Steffi mengernyitkan alisnya bingung. Ia memang merasa bahwa kakek Rafael tidak begitu menyukainya. Tetapi selama ini pria tua itu selalu diam melihat hubungannya dengan cucunya. Mereka juga tidak bisa dikatakan dekat sama sekali, kenapa tiba-tiba ingin bertemu?
"Kakek akan segera mewariskan perusahaan ini padaku."
"Itu bagus dong." Mata Steffi semakin bersinar.
"Ya. Tapi untuk itu syaratnya aku harus menikah." Mata bersinar Steffi meredup. Dia langsung diam seribu bahasa. Melihat reaksinya yang enggan, Rafael sudah biasa. Tidak sekali dua kali ia mengajak Steffi menikah. Tetapi kekasihnya itu selalu menolak dengan alasan belum siap karena Dia masih ingin mencapai cita-citanya.
Rafael menghela napas berat. Ia saat ini berada di tengah-tengah. Tapi yang harus dia lakukan sekarang adalah dia harus meyakinkan Steffi untuk bersedia menikah dengannya. Kalau dia tidak menikah bulan ini, kakeknya akan memberikan perusahaan pada yayasan sosial. Dia tidak mau hal itu terjadi.
Dengan tangan yang memegang tangan Steffi dengan lembut, Rafael mencoba untuk meminta pengertian Steffi atas kondisinya yang berat.
"Aku tahu kamu masih belum siap menikah. Aku hargai itu. Tapi sayang, kali ini aku mohon kamu untuk bersedia. Jika aku tidak menikah bulan ini, perusahaan ini tidak akan ada lagi di tanganku. Apa kamu mau hal ini?"
"Tidak. Aku tahu betapa berharganya perusahaan ini untukmu."
"Maka dari itu, aku harap kamu bersedia ya? Jika kamu takut status pernikahan akan menghambat karirmu, kita bisa merahasiakan. Ya sayang. Tolong mengertilah kali ini." Rafael memandang Steffi dengan penuh harap.
"Yang penting menikah kan?" Tiba-tiba ide muncul di kepala Steffi. Matanya yang redup kembali bersinar.
"Ya." Rafael mengangguk dengan bahagia. Ia mengira bahwa Steffi akan bersedia. Dia tidak menyangka jika kata-kata selanjutnya akan merobek hatinya.
"Karena hanya menikah, tidak peduli dengan siapa kamu menikah itu masalah mudah. Kita bisa menemukan gadis lain yang bisa kita bayar untuk menjadi istri kontrak sementara untuk mengamankan posisimu. Setelah aku kembali nanti, aku akan mengambil kembali tempatnya."
"Sayang, apa kamu katakan? Apa kamu mau aku menikahi orang lain? Aku hanya mencintaimu. Itu tidak akan."

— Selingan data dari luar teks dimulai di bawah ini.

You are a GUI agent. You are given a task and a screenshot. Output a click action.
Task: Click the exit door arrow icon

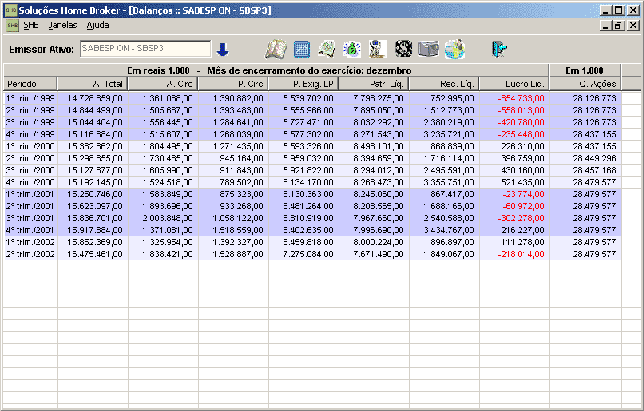click(x=499, y=49)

"Sudahlah. Aku lelah. Kamu pikirkan saja cara yang aku katakan tadi. Aku pulang dulu." Steffi sangat kesal. Dia benar-benar tidak bisa menikah saat ini. Dia buru-buru mengambil tasnya dan keluar dari ruangan Rafael tanpa berbalik untuk melihat wajah kecewa Rafael atas sikapnya.
...~♡♡♡~...
...~☆Kupilih Penggantimu_1☆~...
Rafael keluar dari kantornya sesaat setelah Steffi keluar dengan marah. Sebagai laki-laki, mendapatkan penolakan dari Steffi lagi dan lagi membuatnya sangat marah. Apalagi selama ini dia sudah sering menoleransi sifat keras kepala Steffi. Dia sudah sering mengalah. Namun apa daya, dia terlalu mencintai kekasihnya ini dan tidak tega untuk memarahinya atau pun mengabaikannya.
Tapi saat ini ia menghadapi keadaan yang serius. Dia hanya ingin Steffi untuk setuju dan mengisi tempat kosong sebagai istrinya. Ia masih akan memberi kebebasan baginya untuk mengejar mimpi. Tapi apa? Steffi masih menolaknya dengan alasan yang sama.

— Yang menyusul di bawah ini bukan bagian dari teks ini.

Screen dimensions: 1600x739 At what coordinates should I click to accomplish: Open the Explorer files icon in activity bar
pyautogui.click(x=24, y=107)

Sejak mereka berpacaran tiga tahun lalu, Rafael sudah mengetahui jika Steffi sangat ingin menjadi model. Itulah mengapa setelah mereka resmi berpacaran Rafael mencoba yang terbaik untuk membukakan jalan bagi Steffi untuk dapat melangkah di dunia Model.
Rafael memperkenalkan Steffi pada beberapa produser dan juga membantunya masuk ke dalam agensi model terkemuka. Rafael juga telah memberikan manajer terbaik untuknya agar mendapatkan sumber daya yang membawanya sampai ke tingkat saat ini. Model kelas A.
Sebenarnya, Steffi bisa melangkah di dunia model dengan lancar juga berkat bantuan Rafael. Sejak awal debutnya, semua orang sudah mengenalnya sebagai kekasih Rafael dan memperlakukannya dengan sangat baik. Jika tidak, dengan sifat manja Steffi, gadis cantik itu sudah akan keluar dari dunia model sejak lama akibat tidak tahan dengan bullyan.
Mengingat hal ini, Rafael merasa bahwa keputusannya mendukung Steffi menginjakkan kaki di dunia model adalah pilihan yang salah. Jika sejak awal dia tidak memperkenalkan orang-orang itu padanya, Steffinya yang dulu tidak akan pernah seperti ini. Steffinya hanya akan menjadikan dirinya sebagai dunianya. Sama seperti saat masa-masa awal mereka pacaran yang manis dan penuh cinta.
Bugh!
Rafael memukul kemudi di depannya dengan keras. Lalu ia menepikan mobilnya. Ia perlu mengistirahatkan jiwa dan raganya yang lelah.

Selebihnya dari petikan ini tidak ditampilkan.